I have always talked to my children about the hazards of drugs and alcohol and the risk of addiction to those substances, and here I was - an alcoholic scared to get sober because I was convinced I wouldn't be a good mom without it. Let me explain...

This is how my days looked: I would wake up groggy, slightly hungover, and in a fog. I would take an anti-depressant to kind of balance myself out. Then I would spend my day putting all of my energy into trying to be patient with my family while trying not to count down the hours until it was wine o'clock. Trying is the key word. All day I was slightly irritable, impatient, and so boring. Why? Because I was focused on the wrong things, and it took a lot of effort for me to be present and participate in life. Crafts, coloring, playing games, allowing the kids to cook or bake with me, etc? Everything felt like a chore. Between work, actual chores, and stressing about the wine in the fridge, I didn't have the mental capacity to enjoy those things... Until I had a drink. Once I had a drink, I felt like I could do anything. I felt relief. I could relax. My impatience and irritability were gone. I was a "yes" mom with alcohol. Everyone wanted to play Monopoly? Heck yes! One of the kids wanted to help in the kitchen? Absolutely! The spilled ingredients, under-mixed batter, and extra time it took didn't matter anymore. The kids had a blast, and I felt like super mom. Bed times went smoothly because I didn't have the need to be impatient. I'd already over indulged.
From my perspective, the day time me (AKA the sober me) was an irritable, impatient, and incredibly boring mom. That was me, and I didn't want to be her. The alcohol allowed me to be the person I wanted to be. The alcohol created the fun. The alcohol created the good moments. The alcohol was freedom. And I was mom-ing my best while under its influence. So, can you understand why I was scared to be sober? No, probably not. Honestly, I hope not because to my sober-self my drunk-self sounds like she's desperately reaching for any excuse to not to do the right thing. And that's exactly what I was doing. I was making ANY excuse in the book not to do the right thing and get sober.

I've mentioned this before, but I'll say it again...one of the greatest blessings of hiding my alcoholism so well is that my kids were never negatively effected by it. So, when I got sober I made a pact with myself: My children were not going to be negatively effected by my sobriety. I was going to put all of my effort into being a better version of myself. I would focus on being present. I would be patient. I would be the fun mom that I wanted to be. I would agree to the picnics, the ultimate frisbee, the baking, and the crafts. I would say YES when they asked me to be present in the moment.

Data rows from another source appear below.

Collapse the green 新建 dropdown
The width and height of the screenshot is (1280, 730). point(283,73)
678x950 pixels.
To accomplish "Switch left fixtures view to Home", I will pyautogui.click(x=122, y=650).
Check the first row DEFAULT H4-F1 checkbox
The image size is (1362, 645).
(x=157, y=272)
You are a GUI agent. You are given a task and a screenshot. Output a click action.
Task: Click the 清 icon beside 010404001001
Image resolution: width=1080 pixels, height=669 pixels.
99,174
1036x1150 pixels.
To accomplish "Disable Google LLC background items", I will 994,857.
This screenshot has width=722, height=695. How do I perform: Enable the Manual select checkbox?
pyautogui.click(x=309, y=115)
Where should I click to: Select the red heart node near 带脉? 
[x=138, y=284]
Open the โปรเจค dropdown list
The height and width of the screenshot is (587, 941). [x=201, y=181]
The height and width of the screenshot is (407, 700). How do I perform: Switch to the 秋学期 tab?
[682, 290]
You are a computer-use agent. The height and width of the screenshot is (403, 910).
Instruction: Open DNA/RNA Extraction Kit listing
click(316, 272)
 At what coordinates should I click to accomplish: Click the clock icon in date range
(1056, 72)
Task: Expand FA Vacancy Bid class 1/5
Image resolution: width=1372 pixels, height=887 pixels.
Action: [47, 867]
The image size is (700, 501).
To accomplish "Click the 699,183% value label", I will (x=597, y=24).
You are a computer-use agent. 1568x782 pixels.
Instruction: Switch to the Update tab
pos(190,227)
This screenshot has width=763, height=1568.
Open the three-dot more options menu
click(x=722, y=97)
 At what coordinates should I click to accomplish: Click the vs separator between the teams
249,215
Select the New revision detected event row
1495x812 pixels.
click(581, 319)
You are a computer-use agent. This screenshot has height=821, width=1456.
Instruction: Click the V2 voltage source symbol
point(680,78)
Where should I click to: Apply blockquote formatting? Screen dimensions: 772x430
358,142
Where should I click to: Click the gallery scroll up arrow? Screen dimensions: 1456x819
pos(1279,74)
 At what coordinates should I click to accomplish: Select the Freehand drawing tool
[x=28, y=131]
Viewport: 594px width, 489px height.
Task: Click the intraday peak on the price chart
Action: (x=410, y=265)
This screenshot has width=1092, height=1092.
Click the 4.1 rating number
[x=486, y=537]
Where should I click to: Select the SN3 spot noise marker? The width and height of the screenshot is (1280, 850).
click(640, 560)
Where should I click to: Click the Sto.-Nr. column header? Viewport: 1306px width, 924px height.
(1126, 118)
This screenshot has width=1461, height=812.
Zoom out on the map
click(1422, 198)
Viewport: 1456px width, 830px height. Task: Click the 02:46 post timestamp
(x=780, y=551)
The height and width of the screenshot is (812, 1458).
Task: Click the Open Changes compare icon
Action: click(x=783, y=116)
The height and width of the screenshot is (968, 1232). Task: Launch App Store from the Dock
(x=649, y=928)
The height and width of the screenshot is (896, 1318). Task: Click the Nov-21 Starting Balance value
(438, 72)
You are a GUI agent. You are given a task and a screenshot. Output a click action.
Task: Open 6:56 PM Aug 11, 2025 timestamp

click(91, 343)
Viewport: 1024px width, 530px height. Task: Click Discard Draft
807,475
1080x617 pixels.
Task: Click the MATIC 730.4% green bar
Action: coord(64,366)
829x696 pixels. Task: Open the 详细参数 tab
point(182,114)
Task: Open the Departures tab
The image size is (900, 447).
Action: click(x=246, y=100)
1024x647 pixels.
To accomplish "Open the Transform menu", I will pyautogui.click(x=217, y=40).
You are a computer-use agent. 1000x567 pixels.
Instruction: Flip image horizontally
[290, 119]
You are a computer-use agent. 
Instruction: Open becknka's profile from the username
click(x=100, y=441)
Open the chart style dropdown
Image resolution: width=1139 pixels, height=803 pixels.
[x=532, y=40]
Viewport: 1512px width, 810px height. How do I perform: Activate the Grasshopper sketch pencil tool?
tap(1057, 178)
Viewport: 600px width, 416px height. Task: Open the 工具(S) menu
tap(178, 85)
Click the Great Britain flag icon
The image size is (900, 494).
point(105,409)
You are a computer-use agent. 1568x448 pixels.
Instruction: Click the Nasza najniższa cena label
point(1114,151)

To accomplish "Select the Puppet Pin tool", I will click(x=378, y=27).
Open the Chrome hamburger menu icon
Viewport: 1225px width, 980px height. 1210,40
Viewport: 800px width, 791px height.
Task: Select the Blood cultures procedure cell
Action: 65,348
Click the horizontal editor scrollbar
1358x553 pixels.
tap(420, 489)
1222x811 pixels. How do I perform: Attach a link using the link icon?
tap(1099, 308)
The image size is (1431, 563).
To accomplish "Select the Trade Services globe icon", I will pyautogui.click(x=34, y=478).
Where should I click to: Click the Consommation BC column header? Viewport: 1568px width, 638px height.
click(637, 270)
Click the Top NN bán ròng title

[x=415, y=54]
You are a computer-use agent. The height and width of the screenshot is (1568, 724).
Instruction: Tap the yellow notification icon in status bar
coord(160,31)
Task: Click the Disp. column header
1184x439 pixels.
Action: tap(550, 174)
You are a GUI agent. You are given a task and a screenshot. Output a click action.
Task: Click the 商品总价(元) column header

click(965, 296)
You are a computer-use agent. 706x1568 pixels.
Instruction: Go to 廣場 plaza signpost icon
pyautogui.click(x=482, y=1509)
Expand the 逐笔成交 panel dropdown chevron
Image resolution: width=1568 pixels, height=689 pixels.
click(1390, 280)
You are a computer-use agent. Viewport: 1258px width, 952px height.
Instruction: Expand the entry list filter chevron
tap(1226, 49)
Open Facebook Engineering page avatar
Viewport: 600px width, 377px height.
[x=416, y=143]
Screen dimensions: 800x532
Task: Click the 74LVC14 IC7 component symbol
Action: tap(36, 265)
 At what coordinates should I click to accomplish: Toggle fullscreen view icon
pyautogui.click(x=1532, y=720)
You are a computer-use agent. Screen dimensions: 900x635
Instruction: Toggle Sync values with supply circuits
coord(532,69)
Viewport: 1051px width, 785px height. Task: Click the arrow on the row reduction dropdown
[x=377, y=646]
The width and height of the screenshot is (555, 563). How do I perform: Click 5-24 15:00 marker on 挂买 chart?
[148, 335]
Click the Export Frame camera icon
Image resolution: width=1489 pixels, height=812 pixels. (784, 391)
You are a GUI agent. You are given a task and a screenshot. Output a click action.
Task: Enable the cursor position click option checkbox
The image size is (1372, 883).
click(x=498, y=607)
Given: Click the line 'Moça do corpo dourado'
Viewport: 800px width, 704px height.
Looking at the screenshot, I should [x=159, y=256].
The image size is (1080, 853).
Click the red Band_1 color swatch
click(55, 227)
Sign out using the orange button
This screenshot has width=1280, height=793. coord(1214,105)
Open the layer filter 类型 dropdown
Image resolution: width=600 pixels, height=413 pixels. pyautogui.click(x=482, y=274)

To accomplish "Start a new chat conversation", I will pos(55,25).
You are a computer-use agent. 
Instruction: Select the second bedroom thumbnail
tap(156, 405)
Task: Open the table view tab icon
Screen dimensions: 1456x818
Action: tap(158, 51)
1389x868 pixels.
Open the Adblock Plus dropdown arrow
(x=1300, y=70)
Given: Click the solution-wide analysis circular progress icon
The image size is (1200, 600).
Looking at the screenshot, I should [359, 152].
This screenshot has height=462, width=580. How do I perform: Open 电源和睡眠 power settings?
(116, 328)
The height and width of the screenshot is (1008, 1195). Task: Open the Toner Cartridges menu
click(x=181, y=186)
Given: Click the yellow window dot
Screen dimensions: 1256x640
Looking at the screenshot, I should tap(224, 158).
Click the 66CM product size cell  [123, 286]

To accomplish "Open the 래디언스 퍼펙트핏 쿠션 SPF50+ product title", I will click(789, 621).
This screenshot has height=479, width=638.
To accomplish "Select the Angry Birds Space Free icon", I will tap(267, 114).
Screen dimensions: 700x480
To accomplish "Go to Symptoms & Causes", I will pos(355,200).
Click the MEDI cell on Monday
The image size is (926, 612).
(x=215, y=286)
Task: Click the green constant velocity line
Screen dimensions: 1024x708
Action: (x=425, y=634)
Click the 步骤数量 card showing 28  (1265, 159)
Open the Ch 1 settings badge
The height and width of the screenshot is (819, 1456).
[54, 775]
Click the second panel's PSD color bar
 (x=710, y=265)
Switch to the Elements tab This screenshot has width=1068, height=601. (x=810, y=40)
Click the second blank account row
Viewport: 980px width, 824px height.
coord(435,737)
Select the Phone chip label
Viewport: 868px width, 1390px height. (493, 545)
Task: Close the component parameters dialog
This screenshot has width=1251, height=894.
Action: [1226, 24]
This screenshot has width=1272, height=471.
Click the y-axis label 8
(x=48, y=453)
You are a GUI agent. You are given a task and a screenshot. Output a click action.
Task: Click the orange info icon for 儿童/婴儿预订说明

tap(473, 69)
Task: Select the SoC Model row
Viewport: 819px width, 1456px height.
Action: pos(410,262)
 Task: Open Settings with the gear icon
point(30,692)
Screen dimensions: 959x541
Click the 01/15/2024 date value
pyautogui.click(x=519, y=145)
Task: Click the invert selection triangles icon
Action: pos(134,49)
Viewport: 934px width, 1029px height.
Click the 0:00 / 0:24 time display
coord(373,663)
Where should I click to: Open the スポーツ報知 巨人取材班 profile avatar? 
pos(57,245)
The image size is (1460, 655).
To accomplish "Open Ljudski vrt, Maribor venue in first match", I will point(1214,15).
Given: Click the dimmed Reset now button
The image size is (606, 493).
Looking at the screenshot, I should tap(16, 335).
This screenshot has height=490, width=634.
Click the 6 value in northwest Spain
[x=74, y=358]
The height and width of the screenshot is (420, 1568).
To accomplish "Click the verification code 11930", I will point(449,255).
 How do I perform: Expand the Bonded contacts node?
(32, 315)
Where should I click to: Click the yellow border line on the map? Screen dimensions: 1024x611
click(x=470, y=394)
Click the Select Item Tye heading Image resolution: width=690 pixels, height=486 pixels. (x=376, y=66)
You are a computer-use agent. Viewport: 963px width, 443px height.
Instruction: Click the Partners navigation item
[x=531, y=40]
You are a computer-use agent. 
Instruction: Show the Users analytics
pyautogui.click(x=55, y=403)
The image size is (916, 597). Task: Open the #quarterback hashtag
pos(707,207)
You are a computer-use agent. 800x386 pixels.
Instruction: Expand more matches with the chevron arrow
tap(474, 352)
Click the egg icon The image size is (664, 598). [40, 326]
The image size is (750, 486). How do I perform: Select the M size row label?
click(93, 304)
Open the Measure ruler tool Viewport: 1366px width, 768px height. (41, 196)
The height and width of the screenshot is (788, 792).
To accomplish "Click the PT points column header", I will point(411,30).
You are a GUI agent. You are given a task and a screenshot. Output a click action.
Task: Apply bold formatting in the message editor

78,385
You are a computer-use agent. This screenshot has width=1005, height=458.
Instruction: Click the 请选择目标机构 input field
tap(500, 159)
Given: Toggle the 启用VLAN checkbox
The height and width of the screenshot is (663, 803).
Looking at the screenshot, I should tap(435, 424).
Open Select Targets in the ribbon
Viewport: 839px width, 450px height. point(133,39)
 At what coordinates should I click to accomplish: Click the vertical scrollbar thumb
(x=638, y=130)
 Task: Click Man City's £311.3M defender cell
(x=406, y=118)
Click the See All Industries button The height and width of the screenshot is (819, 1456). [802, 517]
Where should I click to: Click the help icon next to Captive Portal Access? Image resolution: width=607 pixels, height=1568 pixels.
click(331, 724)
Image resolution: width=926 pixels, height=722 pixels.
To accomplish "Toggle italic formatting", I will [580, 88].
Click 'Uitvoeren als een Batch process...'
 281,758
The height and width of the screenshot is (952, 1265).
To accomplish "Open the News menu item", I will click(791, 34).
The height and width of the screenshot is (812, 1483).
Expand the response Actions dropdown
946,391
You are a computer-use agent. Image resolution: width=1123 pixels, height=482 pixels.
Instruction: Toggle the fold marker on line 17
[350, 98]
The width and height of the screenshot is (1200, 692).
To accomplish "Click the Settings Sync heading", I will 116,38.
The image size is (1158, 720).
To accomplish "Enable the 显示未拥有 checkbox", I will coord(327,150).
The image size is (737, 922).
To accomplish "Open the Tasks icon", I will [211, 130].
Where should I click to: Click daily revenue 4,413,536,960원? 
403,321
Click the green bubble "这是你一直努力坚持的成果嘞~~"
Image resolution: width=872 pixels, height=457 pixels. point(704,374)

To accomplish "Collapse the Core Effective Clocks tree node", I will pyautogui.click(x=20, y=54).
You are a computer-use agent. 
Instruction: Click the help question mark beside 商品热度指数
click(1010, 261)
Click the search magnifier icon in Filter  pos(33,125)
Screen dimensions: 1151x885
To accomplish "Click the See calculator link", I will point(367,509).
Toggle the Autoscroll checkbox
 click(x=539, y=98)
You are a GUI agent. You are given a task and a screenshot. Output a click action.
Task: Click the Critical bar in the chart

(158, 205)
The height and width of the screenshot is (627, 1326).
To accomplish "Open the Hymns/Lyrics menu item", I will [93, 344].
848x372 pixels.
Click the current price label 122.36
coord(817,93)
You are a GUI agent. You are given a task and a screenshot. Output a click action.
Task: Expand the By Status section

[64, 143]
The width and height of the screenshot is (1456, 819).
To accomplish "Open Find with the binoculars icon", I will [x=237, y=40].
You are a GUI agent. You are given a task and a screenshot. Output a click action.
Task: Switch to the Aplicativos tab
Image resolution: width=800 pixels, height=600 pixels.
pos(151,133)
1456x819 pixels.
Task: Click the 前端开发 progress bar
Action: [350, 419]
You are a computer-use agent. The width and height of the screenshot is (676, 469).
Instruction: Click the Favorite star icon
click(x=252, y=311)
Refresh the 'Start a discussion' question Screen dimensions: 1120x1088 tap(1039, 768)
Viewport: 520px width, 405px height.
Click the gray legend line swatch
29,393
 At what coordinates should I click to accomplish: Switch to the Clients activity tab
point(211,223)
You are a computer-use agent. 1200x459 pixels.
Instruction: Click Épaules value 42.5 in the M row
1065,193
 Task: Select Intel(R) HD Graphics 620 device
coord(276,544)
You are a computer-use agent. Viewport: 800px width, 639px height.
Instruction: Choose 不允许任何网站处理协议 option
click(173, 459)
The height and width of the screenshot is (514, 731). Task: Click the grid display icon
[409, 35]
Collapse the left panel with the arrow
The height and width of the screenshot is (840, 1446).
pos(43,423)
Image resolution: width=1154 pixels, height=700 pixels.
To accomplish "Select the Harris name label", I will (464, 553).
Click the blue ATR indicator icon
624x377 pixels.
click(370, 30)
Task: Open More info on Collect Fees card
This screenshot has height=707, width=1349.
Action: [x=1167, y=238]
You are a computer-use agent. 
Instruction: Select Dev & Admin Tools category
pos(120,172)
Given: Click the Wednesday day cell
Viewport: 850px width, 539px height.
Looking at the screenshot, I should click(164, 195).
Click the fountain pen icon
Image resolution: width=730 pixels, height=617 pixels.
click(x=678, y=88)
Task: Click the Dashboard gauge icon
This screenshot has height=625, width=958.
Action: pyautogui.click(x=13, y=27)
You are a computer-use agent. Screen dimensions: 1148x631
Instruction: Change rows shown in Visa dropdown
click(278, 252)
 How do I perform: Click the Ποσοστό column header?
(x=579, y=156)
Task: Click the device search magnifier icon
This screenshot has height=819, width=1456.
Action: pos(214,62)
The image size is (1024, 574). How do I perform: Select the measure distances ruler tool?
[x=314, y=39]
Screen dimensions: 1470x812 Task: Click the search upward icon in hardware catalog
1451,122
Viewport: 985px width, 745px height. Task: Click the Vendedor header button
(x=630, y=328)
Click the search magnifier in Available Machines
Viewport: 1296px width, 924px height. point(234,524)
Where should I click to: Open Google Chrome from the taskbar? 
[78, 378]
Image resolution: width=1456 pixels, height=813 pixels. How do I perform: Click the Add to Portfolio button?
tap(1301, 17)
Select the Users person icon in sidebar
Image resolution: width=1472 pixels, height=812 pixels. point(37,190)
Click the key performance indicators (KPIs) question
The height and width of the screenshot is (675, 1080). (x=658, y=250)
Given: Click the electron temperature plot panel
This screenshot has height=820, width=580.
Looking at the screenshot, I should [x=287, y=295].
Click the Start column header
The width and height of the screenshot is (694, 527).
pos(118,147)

Did I do it? Have I kept my promise to myself? Yes, I have. I still have days where I'm not the most patient, but I no longer feel the stress and anxiety I did over my ability to be a good mom. How do I do it? First of all, I made sure that I was taking time for myself. My morning's are when I have time to myself to invest in the person I am and the person I want to be. My morning routine sets the tone for my entire day. If you haven't, I suggest reading Miracle Morning by Hal Elrod. Also, to make sure I didn't get complacent (or become super lame) I added “Say YES” to my goals under “Being a Great Mom”. I have to say “yes” a minimum of 9 times a week. This can be to reading a book, playing a game, having them cook with me, playing football, etc. Things that sometimes stress me out because of my “lack of time” AKA “horrible prioritizing” take precedence over everything else. When my children ask me to take a moment and be present with them, it's natural for me to say yes now.
Just remember, in order to be the best version of ourselves, we must invest in ourselves! I've learned to take the time to care for and grow myself first and foremost. Investing in myself allows me to invest in those around me. What goals do you have and how would investing in yourself help you to reach those?